In realtà, sono necessari degli aggiustamenti appropriati per garantire equità e ragionevolezza nel funzionamento della rete sanitaria di villaggio e di quartiere, oppure per consentire a province e città di adottare meccanismi e delibere propri per retribuire gli operatori sanitari nelle aree residenziali all'interno dei distretti e delle città di loro competenza.

Un altro problema significativo è che un numero considerevole di operatori sanitari di villaggio rimane privo di formazione o ha ricevuto una formazione inadeguata. Nel frattempo, la Circolare 27/2023/TT-BYT del 29 dicembre 2023, emessa dal Ministero della Salute, stabilisce che gli operatori sanitari di villaggio e le ostetriche devono possedere una qualifica medica professionale (medico, assistente medico, infermiere, ostetrica) almeno di livello intermedio (la vecchia normativa richiedeva almeno il livello elementare). Pertanto, coloro che non sono formati non soddisferanno i nuovi standard, mentre l'attuazione della formazione per gli operatori sanitari di villaggio incontra molte difficoltà a causa della mancanza di fondi e dell'assenza di un meccanismo politico per l'assegnazione delle risorse alla formazione.

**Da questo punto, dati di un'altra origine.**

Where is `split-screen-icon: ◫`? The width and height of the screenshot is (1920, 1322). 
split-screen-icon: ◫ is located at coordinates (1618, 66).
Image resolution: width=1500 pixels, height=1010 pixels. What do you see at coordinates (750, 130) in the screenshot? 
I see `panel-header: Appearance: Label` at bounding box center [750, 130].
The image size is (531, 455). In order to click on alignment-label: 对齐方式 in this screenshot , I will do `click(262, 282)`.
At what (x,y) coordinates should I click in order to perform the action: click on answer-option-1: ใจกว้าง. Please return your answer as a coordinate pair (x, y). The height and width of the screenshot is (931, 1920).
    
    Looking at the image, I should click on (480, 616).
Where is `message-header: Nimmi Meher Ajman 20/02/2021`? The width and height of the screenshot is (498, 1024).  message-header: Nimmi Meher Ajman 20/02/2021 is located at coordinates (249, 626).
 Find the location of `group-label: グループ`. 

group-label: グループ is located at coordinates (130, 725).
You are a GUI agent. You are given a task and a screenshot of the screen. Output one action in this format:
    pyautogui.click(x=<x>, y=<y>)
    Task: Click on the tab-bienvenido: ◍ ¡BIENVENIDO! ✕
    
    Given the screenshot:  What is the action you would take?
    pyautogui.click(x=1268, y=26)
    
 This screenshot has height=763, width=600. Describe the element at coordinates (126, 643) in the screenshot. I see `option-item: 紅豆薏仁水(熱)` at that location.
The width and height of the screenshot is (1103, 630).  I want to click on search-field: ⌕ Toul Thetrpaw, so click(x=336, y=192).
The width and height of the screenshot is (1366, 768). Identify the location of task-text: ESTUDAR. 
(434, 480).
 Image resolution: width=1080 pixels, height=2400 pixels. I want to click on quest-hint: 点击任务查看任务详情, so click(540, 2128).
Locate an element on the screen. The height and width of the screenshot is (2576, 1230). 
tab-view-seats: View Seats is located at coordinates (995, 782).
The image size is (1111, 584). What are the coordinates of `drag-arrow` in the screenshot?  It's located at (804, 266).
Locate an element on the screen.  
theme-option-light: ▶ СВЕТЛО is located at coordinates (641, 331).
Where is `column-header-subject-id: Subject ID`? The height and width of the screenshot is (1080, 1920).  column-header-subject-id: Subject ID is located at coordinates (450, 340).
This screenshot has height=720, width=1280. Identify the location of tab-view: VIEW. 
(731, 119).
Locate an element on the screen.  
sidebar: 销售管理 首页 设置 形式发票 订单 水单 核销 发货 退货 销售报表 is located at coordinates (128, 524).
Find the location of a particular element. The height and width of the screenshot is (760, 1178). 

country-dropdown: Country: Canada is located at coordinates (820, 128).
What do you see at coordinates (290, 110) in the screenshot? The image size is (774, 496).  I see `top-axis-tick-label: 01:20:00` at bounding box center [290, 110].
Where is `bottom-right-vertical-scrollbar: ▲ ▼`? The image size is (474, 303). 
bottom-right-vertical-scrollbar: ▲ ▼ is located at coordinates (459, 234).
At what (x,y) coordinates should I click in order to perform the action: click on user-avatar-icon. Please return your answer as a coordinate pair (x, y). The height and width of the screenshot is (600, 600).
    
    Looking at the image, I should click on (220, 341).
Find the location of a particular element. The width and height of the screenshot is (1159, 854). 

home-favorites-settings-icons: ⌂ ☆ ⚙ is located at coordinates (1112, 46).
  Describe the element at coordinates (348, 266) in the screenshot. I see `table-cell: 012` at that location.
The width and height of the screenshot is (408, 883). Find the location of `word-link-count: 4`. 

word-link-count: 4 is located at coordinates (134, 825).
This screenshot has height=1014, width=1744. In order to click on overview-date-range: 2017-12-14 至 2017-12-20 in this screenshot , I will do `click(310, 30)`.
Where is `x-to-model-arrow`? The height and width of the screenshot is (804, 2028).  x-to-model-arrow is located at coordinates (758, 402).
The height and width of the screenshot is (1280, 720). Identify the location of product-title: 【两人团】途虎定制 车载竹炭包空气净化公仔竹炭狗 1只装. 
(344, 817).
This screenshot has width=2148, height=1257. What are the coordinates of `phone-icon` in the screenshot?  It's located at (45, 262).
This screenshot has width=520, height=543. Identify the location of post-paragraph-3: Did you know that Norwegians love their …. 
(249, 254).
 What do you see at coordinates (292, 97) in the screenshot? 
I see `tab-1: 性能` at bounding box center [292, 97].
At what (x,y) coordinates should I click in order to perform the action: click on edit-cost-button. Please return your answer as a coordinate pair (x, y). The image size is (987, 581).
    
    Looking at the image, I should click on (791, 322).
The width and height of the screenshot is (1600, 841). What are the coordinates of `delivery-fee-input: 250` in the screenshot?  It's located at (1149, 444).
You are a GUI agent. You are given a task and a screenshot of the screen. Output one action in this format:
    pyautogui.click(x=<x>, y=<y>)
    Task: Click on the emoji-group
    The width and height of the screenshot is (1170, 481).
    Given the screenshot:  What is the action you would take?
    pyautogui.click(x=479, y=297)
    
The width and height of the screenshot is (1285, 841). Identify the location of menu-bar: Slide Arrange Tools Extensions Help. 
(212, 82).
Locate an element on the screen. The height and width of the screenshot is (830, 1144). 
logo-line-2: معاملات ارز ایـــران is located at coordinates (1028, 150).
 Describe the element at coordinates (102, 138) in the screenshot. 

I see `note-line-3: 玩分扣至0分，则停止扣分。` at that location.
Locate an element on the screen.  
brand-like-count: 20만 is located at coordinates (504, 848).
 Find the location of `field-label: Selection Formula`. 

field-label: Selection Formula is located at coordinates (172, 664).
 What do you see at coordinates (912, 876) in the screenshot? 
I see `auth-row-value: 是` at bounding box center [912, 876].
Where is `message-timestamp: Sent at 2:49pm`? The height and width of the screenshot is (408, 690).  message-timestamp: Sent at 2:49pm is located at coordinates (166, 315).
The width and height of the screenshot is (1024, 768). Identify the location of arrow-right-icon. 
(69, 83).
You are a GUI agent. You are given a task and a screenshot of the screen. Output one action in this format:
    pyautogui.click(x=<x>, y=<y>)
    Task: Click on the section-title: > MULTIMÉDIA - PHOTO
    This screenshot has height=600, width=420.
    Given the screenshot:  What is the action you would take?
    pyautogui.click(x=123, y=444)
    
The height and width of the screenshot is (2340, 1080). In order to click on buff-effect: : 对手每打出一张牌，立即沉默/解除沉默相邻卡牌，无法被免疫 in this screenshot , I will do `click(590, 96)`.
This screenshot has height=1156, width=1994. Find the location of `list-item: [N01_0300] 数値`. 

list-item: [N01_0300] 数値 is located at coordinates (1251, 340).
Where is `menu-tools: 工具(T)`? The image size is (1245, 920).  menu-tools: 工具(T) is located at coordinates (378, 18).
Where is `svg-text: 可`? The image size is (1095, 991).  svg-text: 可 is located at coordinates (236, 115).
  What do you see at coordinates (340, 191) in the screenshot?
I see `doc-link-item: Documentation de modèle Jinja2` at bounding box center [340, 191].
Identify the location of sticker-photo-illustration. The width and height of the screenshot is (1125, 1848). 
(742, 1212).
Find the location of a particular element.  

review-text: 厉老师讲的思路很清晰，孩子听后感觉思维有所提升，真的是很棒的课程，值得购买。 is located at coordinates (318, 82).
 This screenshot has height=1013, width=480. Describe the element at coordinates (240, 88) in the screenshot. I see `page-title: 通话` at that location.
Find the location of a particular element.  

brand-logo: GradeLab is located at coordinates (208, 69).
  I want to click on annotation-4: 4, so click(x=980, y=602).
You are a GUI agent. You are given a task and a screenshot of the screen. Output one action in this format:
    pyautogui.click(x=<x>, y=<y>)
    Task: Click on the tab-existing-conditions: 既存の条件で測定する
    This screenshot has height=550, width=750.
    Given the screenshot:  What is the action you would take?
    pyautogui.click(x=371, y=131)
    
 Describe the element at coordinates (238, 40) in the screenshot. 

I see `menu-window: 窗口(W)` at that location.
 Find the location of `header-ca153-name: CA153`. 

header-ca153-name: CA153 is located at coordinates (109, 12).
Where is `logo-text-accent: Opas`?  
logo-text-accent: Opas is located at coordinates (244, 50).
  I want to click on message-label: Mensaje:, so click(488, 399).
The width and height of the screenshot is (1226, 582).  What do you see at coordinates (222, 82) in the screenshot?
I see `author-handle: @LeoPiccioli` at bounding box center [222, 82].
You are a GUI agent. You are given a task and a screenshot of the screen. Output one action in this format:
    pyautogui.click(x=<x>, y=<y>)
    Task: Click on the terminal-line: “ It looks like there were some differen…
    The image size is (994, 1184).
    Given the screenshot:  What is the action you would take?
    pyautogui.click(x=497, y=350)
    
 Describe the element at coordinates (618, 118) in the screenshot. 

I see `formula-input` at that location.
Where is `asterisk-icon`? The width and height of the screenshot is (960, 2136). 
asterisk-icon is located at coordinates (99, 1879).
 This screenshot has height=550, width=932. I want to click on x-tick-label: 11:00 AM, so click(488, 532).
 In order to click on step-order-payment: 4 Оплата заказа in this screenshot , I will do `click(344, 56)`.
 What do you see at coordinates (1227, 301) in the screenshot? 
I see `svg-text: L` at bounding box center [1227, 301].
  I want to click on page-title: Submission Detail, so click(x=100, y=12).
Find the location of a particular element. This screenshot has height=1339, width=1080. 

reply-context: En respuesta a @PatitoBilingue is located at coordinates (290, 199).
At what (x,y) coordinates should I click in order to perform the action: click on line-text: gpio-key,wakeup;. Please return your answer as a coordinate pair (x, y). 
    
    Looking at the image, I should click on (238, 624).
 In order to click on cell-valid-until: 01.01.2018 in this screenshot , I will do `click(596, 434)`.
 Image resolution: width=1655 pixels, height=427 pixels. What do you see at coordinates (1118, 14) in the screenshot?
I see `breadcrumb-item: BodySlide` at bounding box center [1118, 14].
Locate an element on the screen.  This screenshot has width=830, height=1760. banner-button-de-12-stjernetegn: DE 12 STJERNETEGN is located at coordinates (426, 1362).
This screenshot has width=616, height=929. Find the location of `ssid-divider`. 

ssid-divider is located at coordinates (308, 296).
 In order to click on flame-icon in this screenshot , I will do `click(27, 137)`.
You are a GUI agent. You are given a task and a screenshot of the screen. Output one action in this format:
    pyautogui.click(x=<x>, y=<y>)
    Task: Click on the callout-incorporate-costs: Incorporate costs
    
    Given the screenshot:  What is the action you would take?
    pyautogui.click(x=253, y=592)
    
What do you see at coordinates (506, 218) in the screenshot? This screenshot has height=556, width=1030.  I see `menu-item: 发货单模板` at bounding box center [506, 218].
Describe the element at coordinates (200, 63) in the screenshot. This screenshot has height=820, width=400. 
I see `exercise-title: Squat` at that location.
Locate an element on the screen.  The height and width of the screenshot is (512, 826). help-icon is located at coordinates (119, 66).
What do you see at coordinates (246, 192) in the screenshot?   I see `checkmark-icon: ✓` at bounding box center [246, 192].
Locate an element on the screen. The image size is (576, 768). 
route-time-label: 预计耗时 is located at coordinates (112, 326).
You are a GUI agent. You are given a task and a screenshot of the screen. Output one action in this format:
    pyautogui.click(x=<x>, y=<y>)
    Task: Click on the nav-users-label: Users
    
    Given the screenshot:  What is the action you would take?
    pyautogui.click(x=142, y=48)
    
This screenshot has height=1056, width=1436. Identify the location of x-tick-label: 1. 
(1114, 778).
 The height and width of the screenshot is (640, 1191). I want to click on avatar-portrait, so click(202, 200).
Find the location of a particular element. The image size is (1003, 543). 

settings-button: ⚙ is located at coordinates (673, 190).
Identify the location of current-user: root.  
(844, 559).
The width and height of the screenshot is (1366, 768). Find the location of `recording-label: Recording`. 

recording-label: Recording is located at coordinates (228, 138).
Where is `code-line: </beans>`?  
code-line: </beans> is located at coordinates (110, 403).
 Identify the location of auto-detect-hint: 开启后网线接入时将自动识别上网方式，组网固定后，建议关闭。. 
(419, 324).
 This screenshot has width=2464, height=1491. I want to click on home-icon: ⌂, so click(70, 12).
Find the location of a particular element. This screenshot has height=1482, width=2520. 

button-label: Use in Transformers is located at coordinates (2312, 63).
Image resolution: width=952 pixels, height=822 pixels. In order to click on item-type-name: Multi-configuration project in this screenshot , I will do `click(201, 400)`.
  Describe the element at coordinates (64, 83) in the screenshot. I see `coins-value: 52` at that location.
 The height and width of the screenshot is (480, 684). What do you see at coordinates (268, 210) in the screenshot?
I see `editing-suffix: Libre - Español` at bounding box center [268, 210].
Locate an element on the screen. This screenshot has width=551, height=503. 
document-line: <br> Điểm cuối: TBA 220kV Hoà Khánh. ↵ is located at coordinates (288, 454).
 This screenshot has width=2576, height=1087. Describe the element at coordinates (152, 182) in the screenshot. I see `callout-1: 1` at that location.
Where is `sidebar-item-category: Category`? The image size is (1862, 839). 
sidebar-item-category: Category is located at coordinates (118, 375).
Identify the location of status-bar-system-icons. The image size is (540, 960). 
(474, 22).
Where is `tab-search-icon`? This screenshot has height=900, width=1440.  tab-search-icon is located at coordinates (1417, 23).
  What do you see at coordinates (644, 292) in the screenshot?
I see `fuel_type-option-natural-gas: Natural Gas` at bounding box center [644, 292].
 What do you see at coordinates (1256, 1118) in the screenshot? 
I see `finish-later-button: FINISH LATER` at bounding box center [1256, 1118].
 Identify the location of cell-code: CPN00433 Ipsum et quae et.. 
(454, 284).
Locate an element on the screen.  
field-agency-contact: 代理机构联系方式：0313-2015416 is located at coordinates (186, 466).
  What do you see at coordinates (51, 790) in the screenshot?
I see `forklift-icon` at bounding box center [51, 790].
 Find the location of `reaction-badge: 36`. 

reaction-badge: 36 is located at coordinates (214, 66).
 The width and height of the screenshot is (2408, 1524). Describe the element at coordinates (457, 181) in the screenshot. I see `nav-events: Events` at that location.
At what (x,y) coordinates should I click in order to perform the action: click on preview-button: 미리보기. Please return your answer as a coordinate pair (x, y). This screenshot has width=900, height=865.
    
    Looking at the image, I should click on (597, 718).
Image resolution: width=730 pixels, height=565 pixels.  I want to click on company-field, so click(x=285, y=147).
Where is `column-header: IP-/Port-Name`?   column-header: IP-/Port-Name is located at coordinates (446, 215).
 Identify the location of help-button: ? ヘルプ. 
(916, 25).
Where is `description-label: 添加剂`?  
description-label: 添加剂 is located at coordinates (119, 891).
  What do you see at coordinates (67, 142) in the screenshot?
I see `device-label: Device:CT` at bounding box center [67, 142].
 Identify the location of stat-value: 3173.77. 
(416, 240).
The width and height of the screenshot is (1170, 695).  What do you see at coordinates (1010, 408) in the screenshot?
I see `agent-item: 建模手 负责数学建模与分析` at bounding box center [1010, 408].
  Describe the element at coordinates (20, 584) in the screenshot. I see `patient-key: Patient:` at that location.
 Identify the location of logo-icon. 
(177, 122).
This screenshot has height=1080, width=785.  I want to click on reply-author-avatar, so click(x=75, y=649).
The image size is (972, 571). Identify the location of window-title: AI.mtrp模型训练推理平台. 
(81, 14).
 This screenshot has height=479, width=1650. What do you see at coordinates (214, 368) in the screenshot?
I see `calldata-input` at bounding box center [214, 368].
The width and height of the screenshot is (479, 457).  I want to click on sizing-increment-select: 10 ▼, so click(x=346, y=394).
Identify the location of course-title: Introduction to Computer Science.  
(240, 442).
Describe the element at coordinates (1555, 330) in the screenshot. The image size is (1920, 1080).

Nel contesto di epidemie, cambiamenti climatici e libera migrazione, che rappresentano un potenziale rischio di nuove ondate epidemiche, il rafforzamento della rete sanitaria di base, compreso il personale sanitario dei villaggi, richiede un'attenzione ancora maggiore. Mantenere la rete degli operatori sanitari di villaggio è essenziale, ma per raggiungere questo obiettivo sono necessari aggiustamenti fondamentali per affrontare la radice del problema. Tali aggiustamenti dovrebbero includere l'aumento dell'indennità mensile per gli operatori sanitari di villaggio, la garanzia della stabilità della forza lavoro e l'adeguamento della stessa al costo della vita attuale.

Allo stesso tempo, occorre prestare attenzione all'assegnazione di fondi e al sostegno di nuovi corsi di formazione e di aggiornamento professionale, al fine di soddisfare tempestivamente le esigenze delle unità che necessitano di risorse umane aggiuntive e di sostituzione, nonché di creare le condizioni affinché gli operatori sanitari dei villaggi possano studiare per migliorare le proprie competenze professionali, aggiornare le proprie conoscenze e apprendere dall'esperienza, contribuendo così a soddisfare al meglio i bisogni di assistenza sanitaria primaria della popolazione.